Problem statement: Please reproduce exactly, and only, the line containing "At what coordinates" and every line after it to the end of the records below, leaving out all pictures.

Data section:
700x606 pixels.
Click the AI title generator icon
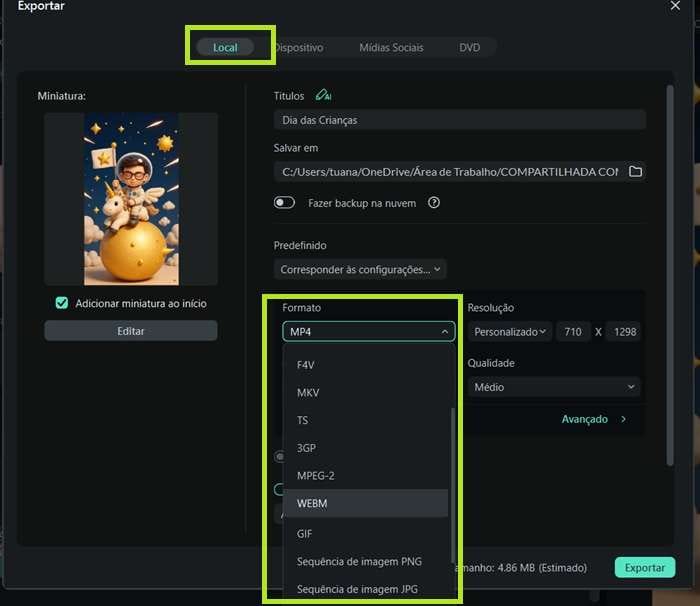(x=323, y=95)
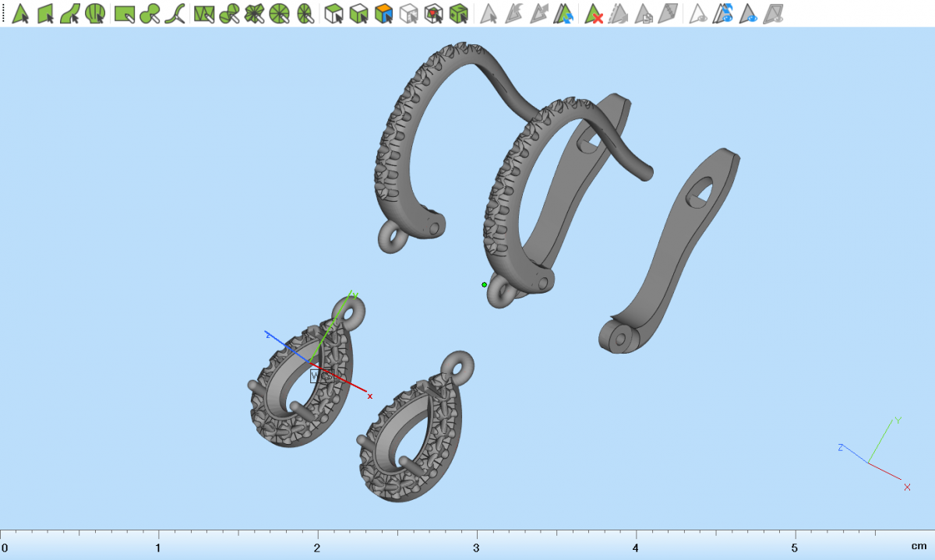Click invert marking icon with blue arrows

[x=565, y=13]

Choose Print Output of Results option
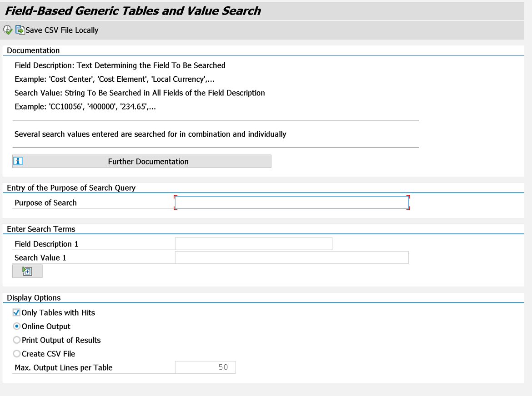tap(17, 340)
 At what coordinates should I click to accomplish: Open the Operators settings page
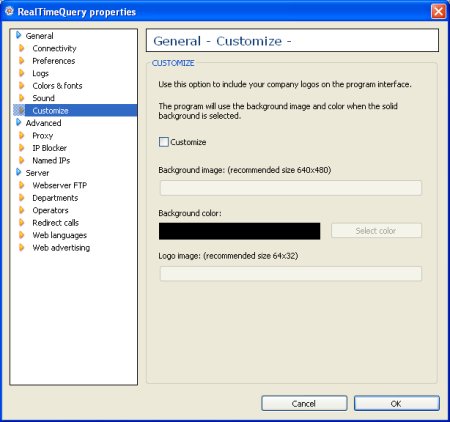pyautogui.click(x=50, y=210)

Answer section:
 At what coordinates should I click to accomplish: Open the Operators settings page
pyautogui.click(x=50, y=210)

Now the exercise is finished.